U.S. helps Libyan rebels, fighting rages in west

TRIPOLI, (Reuters) – The United States took steps  to throw a financial lifeline to rebels controlling eastern  Libya while forces loyal to Muammar Gaddafi focused their  firepower on pockets of resistance in the west.  

Rebels said Gaddafi’s forces fired Russian-made Grad  rockets, which rights groups say should not be used in civilian  areas, at the rebel-held western towns of Misrata and Zintan  following NATO strikes to free Misrata’s port.  

In Zintan, the rebels struck back.  

“Rebels attacked posts belonging to Gaddafi forces east of  Zintan in the early evening. The posts have been used to fire  rockets into Zintan,” the spokesman, called Abdulrahman, told  Reuters.  

“The rebels destroyed at least three tanks and captured two  others.” 

Remoter areas of western Libya also came under fire from  forces loyal to Gaddafi, trying to break an uprising against his  four-decade rule that has put most of the east in rebel hands  since it began in mid-February. 

“Many in the Western Mountains in towns such as Yefrin,  Zintan and Kabau are being killed by this indiscriminate  shelling,” senior rebel National Council spokesman Abdel Hafiz  Ghoga told a news conference in Benghazi in the east.  

The United States voiced confidence in the Benghazi-based  main opposition council Wednesday as the U.S. Treasury moved to  permit oil deals with the group, which is struggling to provide  funding for the battle-scarred areas under its control.  

The order by the U.S. Treasury Department’s Office of  Foreign Assets Control may help to clear up concerns among  potential buyers over legal complications related to ownership  of Libyan oil and the impact of international sanctions.  

The first major oil shipment from rebel-held east Libya,  reported to be 80,000 tonnes of crude, was expected to arrive in  Singapore today for refuelling but oil traders told  Reuters finding a buyer was not straightforward, with many of  the usual traders still worried about legal complications.  

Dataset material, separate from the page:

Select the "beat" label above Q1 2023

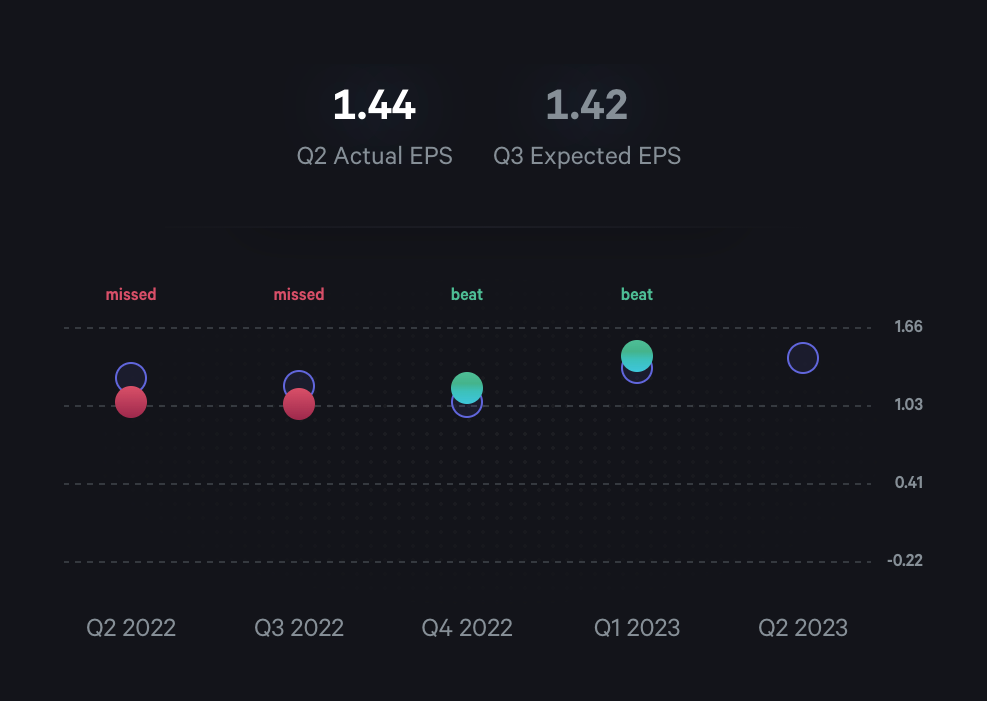pos(637,294)
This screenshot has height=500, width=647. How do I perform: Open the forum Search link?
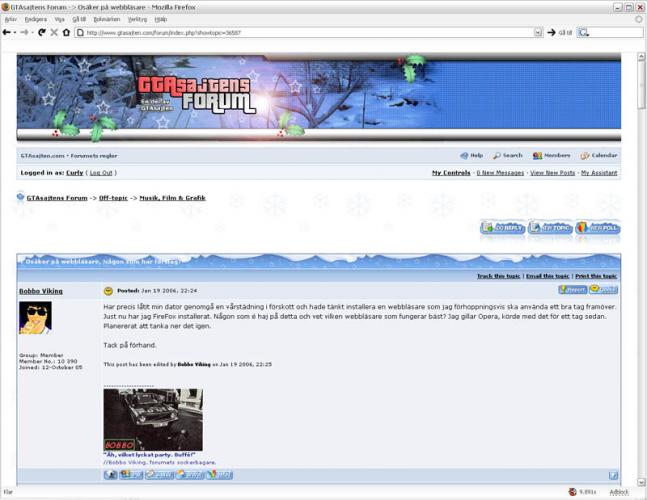tap(507, 156)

A tanker booked for Italian oil company Eni to carry crude  to Italy from Gaddafi-held territory in Libya never arrived in  port and left empty last week because the sanctions meant the  government would not have got paid, trade sources said.  

“They didn’t want the crude to go, because they wouldn’t  have gotten any money for it,” an industry source said on  Wednesday, adding, “They could use it to refine into gasoline.”
  
   
 FIGHTING OUT OF SIGHT 
 

Residents say pro-Gaddafi forces have been surrounding  mountain-top towns in western Libya, cutting them off from food,  water and fuel supplies and unleashing indiscriminate  bombardments on their homes with rockets and mortars.  

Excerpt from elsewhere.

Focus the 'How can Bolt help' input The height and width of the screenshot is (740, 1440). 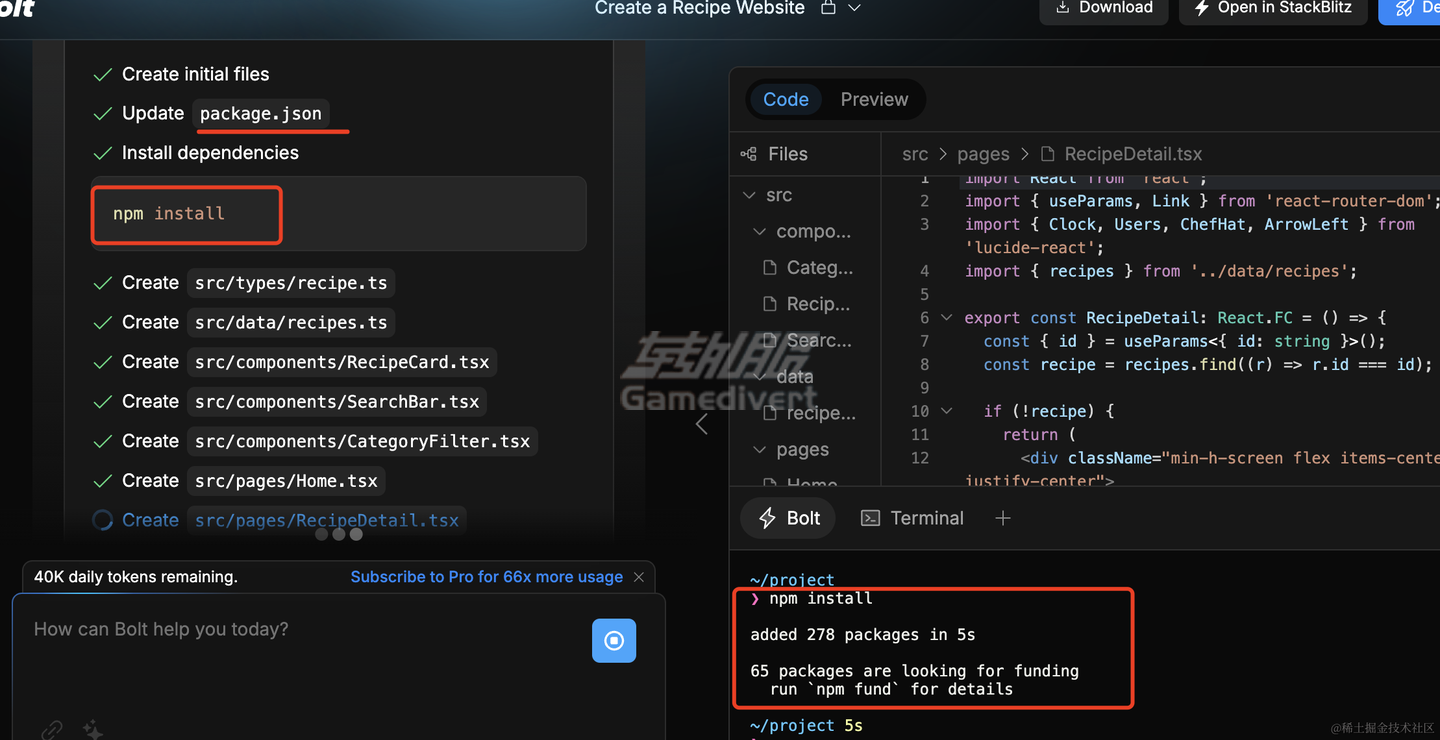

Libyan officials deny targeting civilians, saying they are  fighting armed gangs and al Qaeda sympathisers who are  terrorising the local population.  
Rebels who seized a remote post on the western border with  Tunisia hurriedly dug trenches after hearing that forces loyal  to Gaddafi were on their way to re-take the crossing.  

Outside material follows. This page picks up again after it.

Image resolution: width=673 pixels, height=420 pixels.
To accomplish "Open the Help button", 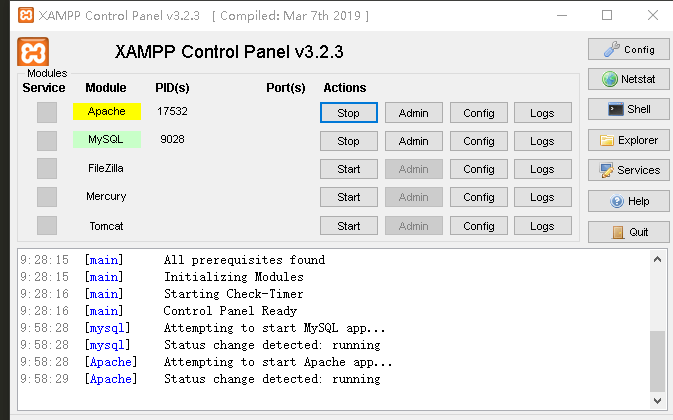I will (x=628, y=201).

The sound of distant explosions could occasionally be heard  coming from the Libyan side of the border, signs of a battle  that has been going on for weeks in the Western Mountains  region, largely out of sight of the outside world.  

The rebel spokesman in the Western Mountains town of Zintan,  scene of some of the region’s most intense fighting, said there  was heavy bombardment there on Wednesday, that at least 15  people were wounded and five houses destroyed.  

Misrata also came under fire from Grad missiles, the rebels  said, after NATO air strikes forced Gaddafi’s troops away from  the port, the only connection the besieged city has with the  outside world.  

Both the rebels and the European Union said the shelling of  the Misrata port threatened a vital supply and rescue route.  

“We are receiving reports of hospitals being overwhelmed by  a growing number of wounded,” EU Commissioner Kristalina  Georgieva said in a statement.  

An aid ship took advantage of a brief lull in the fighting  to rescue Libyans and a French journalist wounded in the  fighting in Misrata, along with migrant workers, from the  western rebel enclave and headed for Benghazi, centre of the  rebel heartland in the east.  

“Despite heavy shelling of the port area … about 935  migrants and Libyans have been rescued and are now safely en  route to Benghazi,” the International Organisation for Migration  (IOM) said.  

A U.N. human rights group is in Libya to investigate  accusations pro-Gaddafi forces have violated human rights and  attacked civilians.